Yukon is still a ways off, but it's not too early to start preparing for the dramatic changes the new SQL Server release will bring—especially those associated with Microsoft's .NET Common Language Runtime (CLR). SQL Server 7.0 transformed SQL Server's underlying database-engine architecture, but the way that DBAs manage the server remained essentially the same. You still use Enterprise Manager for multiserver management and T-SQL to create and update databases and their objects. Although Yukon features the same underlying architecture, the release has big changes in store for DBAs.
With Yukon's CLR integration, you'll be able to use languages other than T-SQL to create database objects and retrieve and update data. T-SQL isn't going away, and some DBAs might try to simply ignore the new .NET languages they find in their toolbox. However, learning about the .NET Framework and the CLR will help you support the third-party applications that are certain to adopt these language enhancements and will help you understand where the enhancements can improve your own application and database performance.
You can start preparing for Yukon today by learning about the .NET Framework, its ADO.NET data-access object layer, and at least one of the .NET languages. The big language question is when should you use these new languages as opposed to T-SQL? To determine the best places to use a .NET language, you first need to investigate the characteristics of each alternative. For example, T-SQL is a powerful procedural language well suited to data retrieval and manipulation. However, T-SQL is weak in the areas of structure, flow control, and reusability, so applying T-SQL to problems that require complex logic is difficult.
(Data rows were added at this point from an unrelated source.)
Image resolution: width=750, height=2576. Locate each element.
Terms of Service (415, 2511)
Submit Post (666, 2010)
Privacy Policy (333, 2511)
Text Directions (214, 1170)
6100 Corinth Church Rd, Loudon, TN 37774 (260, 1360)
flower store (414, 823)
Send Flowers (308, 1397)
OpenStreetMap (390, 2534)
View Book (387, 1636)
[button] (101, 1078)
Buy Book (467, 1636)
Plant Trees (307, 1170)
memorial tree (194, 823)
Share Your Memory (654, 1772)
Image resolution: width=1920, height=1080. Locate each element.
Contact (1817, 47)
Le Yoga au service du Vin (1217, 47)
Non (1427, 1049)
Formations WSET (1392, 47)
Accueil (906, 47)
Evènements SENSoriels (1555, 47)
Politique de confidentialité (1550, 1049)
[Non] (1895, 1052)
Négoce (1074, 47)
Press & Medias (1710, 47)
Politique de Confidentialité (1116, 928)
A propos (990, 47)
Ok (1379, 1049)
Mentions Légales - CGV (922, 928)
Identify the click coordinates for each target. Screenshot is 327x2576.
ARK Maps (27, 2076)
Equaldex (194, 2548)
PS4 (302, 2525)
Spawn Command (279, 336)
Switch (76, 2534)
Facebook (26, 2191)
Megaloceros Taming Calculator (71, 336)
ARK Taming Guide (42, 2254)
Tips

Object-oriented .NET languages such as Visual Basic .NET and C# provide adequate data-manipulation capabilities by using ADO.NET to execute SQL statements. But their strong points are structure and flow control, making them well suited for solutions that require complex logic. So, in general, T-SQL is better suited to raw data retrieval and modification, and the .NET languages are better suited to enforcing business rules.
The next step in preparing to take advantage of Yukon's language enhancements is to determine whether your existing stored procedures, triggers, and user-defined functions (UDFs) are primarily data-oriented or whether they implement business logic. If your procedures contain complex logic, you can begin expressing that logic in pseudo code, which will act as a guide to writing more-effective CLR stored procedures later. Or if you have Visual Studio .NET and are familiar with a .NET language, you could even begin rewriting the procedures in that language. You should also review your database design to see where your applications' data-access objects reside. With SQL Server's CLR integration, you'll be able to move your data-access objects from the data tier to the server, which could significantly boost your applications' performance.
You might not be able to roll out these procedures for a while. But time has a way of creeping up on you, and Yukon will be here before you know it. Nothing would put you in a better position to hit the ground running with the next release of SQL Server than to evaluate when and where to use the new CLR languages in your environment.